Stretching and Warm Up
I am attaching the warm-up exercises we did on Thursday so you can start to incorporate them into your Tuesday run as well. It is good to get your muscles activated and warm before we start out now that we are starting to increase the minutes we are running. I skipped the last one, the hop, because we’ve had people in the past say it hurts their knees. But it does get your glutes going for sure.
I sent this last week but I’ll send it again – for post-run, walking at the end is intended to act as a cool-down. As we have said, it is very important to stretch after the run which is why we build in that time before heading in to Starbucks/Pret. This link provides some good stretches: http://www.nhs.uk/Livewell/c25k/Pages/how-to-stretch-after-a-run.aspx
Renata sent me this video to share with you – it’s in Portuguese but you don’t need to know Portuguese to understand the stretches:https://secureservercdn.net/126.96.36.199/f9a.ef9.myftpupload.com/wp-content/uploads/2020/10/WhatsApp-Video-2020-09-20-at-1.35.47-PM.mp4
And Micki, the head of WRW, often does this 15 minute yoga video after she gets home from a run: Yoga For Flexibility | 16 Minute Practice | Yoga With Adriene 16 Minute Yoga For Flexibility! Make space and cultivate flexibility so that you can be available and open for life’s tasks and opportunities with more ease … youtube.com
Physio and other experts
A few of you asked about aches and pains.
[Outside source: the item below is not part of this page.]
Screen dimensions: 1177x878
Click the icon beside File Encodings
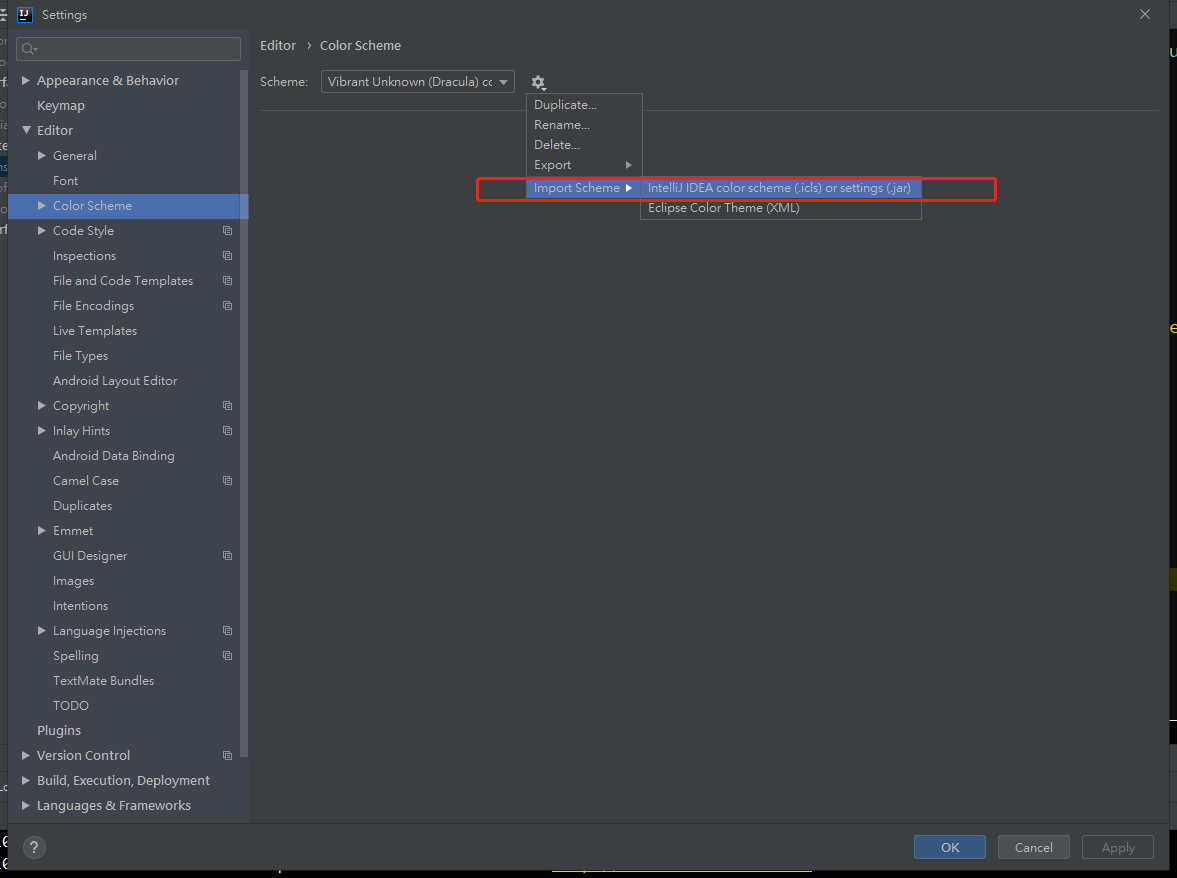(x=228, y=305)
If you are feeling like something is hurting, please go see a professional. We have several people listed on our website: http://womenrunningtheworld.com/training/expert-help/
Victor St. Ange is the physio that many people in the running group use. He is terrific and he can do an overall analysis of how well your muscles are engaging as they are needed. The con is that he is very popular and it can take a few weeks to get an appointment. But ask to be put on the waitlist and you’ll often get a call. http://www.physionorthwest.comMany runners also swear by Christian Antonee and I believe he is easier to book on short notice. I also have personally used Soliman Laurence who is more of a massage therapist.
We heard from several of you that the Tuesday runs have been a bit fast. This is very common with the beginner group. It is hard to keep a slow pace, but it’s important to try to do it. You will all feel better for it. If you are in the front, don’t feel the people behind you are pushing you to go faster – they aren’t! And if you’re in the back, you don’t need to try to keep up with those in the front. Run the pace that is right for you.
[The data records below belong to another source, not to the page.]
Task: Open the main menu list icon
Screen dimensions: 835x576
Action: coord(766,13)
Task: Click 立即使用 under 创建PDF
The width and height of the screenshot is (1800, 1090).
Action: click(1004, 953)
You should be running around a 13 – 13 ½ minute mile on Tuesdays, maybe even slower. This translates to a little faster than an 8 ½ minute kilometer. You can use apps on your phone to show your pace. Apps I’ve used in the past are MapMyRun, Runkeeper and Strava. You do not need a running watch! As a beginner, it’s nice to be able to focus on building your stamina and creating a bond with your group, not worrying or thinking about your pace and distance. Use the apps to guide your pace, as a quick check in. Also, make sure you set it to auto pause so it doesn’t calculate you standing still as part of your pace – otherwise it will show your pace as artificially slow.
If you are feeling like you don’t want to talk during the run, SLOW DOWN! Sometimes it helps to designate a person to keep the pace and you can switch off each week. Let us know how it goes!
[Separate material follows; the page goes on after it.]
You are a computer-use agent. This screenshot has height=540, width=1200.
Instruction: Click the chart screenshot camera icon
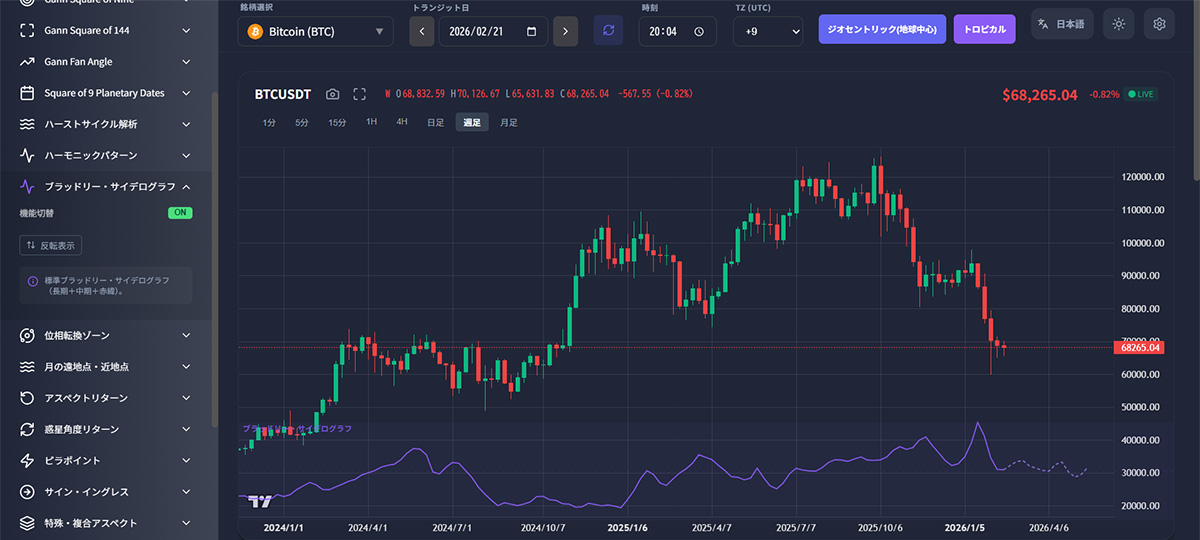(x=333, y=94)
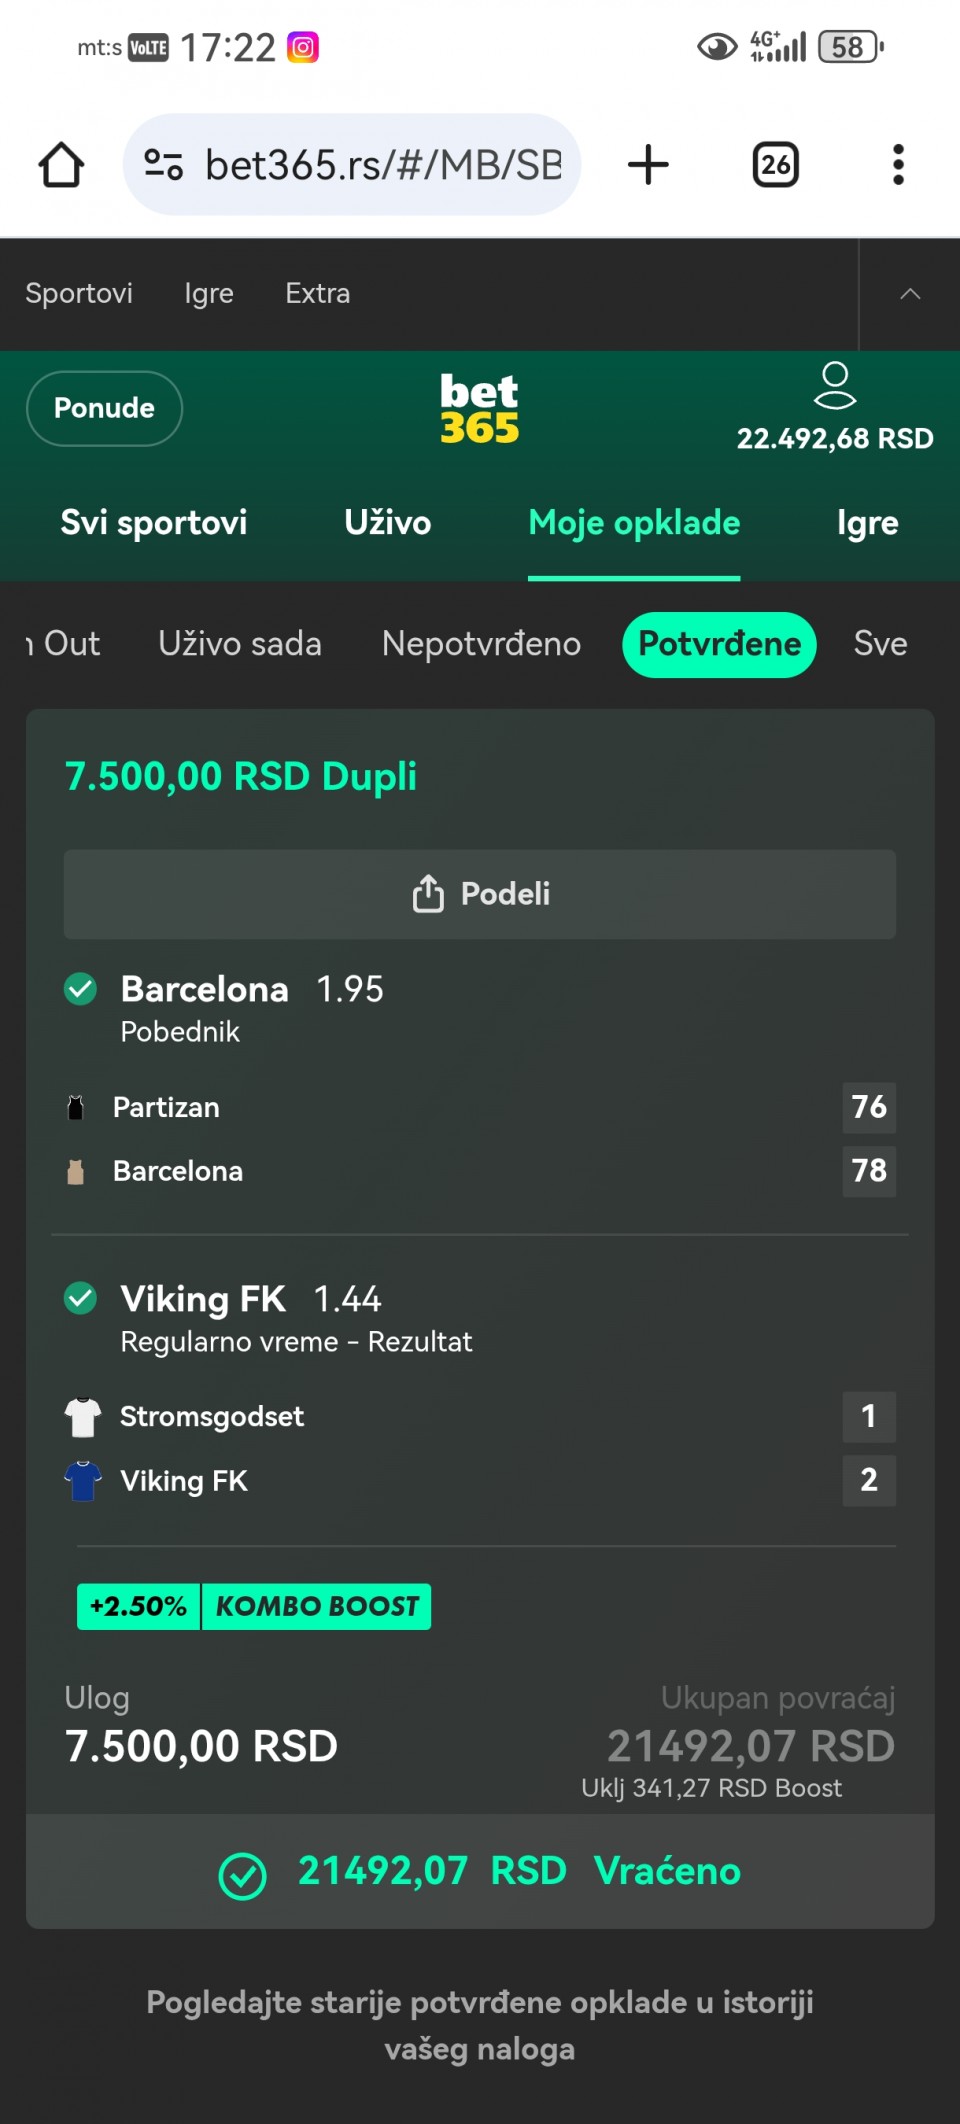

Here is the route we did last Thursday in case you want to repeat it. Note that the starting point on the map is Barclays (our former starting point) so just adjust accordingly. Directions: Make your way to Allitsen Rd and run straight until you get to Primrose Hill. Run diagonally to the left across the park, exit, and run down the high street. Cross the bridge over the tracks and make your first left onto Adelaide. Run all the way to Swiss Cottage, cross Avenue Rd, and turn left on St. John’s Wood Park Rd. Run until you reach St. John’s Wood Terrace and turn right to get back to Starbucks.